(Task goal): Copy the rows verbatim, from the one containing "More information. [button] (234, 1452)" through the one containing "BUKI-Software.ai (1200, 1000)", both ends included.
═════ Task input
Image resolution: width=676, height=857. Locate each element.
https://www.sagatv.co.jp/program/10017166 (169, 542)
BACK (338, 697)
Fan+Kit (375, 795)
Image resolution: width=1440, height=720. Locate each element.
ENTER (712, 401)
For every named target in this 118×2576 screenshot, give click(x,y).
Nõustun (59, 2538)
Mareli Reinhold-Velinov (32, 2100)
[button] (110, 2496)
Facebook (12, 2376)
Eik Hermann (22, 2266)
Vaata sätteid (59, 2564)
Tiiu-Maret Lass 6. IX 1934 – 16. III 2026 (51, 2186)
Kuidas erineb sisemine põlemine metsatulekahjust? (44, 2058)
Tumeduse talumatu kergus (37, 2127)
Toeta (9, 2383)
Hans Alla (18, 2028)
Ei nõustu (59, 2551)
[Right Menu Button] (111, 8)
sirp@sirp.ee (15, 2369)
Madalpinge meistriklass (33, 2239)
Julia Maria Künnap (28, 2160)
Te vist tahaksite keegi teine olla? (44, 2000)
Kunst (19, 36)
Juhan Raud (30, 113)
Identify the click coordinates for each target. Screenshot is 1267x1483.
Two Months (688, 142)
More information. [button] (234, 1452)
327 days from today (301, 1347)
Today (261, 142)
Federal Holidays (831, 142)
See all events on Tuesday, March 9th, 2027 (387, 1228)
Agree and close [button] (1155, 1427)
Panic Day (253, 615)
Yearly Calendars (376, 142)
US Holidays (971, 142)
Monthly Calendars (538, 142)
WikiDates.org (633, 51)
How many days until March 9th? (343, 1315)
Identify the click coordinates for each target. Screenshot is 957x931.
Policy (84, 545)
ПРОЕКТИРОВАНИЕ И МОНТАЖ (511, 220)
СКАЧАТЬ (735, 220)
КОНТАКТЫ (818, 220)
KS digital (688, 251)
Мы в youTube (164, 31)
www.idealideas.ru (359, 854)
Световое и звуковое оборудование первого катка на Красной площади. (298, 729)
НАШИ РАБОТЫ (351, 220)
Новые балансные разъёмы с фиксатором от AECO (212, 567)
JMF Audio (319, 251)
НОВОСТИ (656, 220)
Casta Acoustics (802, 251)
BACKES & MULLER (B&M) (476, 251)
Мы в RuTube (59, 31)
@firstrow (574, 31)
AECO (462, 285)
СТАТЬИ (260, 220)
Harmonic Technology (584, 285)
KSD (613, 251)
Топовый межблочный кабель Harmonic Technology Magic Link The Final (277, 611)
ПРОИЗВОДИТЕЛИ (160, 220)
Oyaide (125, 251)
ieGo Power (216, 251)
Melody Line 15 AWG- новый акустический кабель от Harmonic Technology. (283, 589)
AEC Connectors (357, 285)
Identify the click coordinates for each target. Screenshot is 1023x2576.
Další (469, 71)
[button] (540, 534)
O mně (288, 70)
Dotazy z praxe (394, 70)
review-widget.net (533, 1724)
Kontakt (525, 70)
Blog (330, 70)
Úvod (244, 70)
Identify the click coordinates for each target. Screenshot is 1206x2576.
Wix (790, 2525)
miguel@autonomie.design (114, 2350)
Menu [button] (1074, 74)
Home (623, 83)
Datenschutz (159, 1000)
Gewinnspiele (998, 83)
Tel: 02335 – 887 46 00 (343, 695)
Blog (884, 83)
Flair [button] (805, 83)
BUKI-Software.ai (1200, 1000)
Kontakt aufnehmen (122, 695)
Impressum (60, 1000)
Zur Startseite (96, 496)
══════════
(Final result):
More information. [button] (234, 1452)
327 days from today (301, 1347)
Today (261, 142)
Federal Holidays (831, 142)
See all events on Tuesday, March 9th, 2027 (387, 1228)
Agree and close [button] (1155, 1427)
Panic Day (253, 615)
Yearly Calendars (376, 142)
US Holidays (971, 142)
Monthly Calendars (538, 142)
WikiDates.org (633, 51)
How many days until March 9th? (343, 1315)
Identify the click coordinates for each target. Screenshot is 957x931.
Policy (84, 545)
ПРОЕКТИРОВАНИЕ И МОНТАЖ (511, 220)
СКАЧАТЬ (735, 220)
КОНТАКТЫ (818, 220)
KS digital (688, 251)
Мы в youTube (164, 31)
www.idealideas.ru (359, 854)
Световое и звуковое оборудование первого катка на Красной площади. (298, 729)
НАШИ РАБОТЫ (351, 220)
Новые балансные разъёмы с фиксатором от AECO (212, 567)
JMF Audio (319, 251)
НОВОСТИ (656, 220)
Casta Acoustics (802, 251)
BACKES & MULLER (B&M) (476, 251)
Мы в RuTube (59, 31)
@firstrow (574, 31)
AECO (462, 285)
СТАТЬИ (260, 220)
Harmonic Technology (584, 285)
KSD (613, 251)
Топовый межблочный кабель Harmonic Technology Magic Link The Final (277, 611)
ПРОИЗВОДИТЕЛИ (160, 220)
Oyaide (125, 251)
ieGo Power (216, 251)
Melody Line 15 AWG- новый акустический кабель от Harmonic Technology. (283, 589)
AEC Connectors (357, 285)
Identify the click coordinates for each target. Screenshot is 1023x2576.
Další (469, 71)
[button] (540, 534)
O mně (288, 70)
Dotazy z praxe (394, 70)
review-widget.net (533, 1724)
Kontakt (525, 70)
Blog (330, 70)
Úvod (244, 70)
Identify the click coordinates for each target. Screenshot is 1206x2576.
Wix (790, 2525)
miguel@autonomie.design (114, 2350)
Menu [button] (1074, 74)
Home (623, 83)
Datenschutz (159, 1000)
Gewinnspiele (998, 83)
Tel: 02335 – 887 46 00 (343, 695)
Blog (884, 83)
Flair [button] (805, 83)
BUKI-Software.ai (1200, 1000)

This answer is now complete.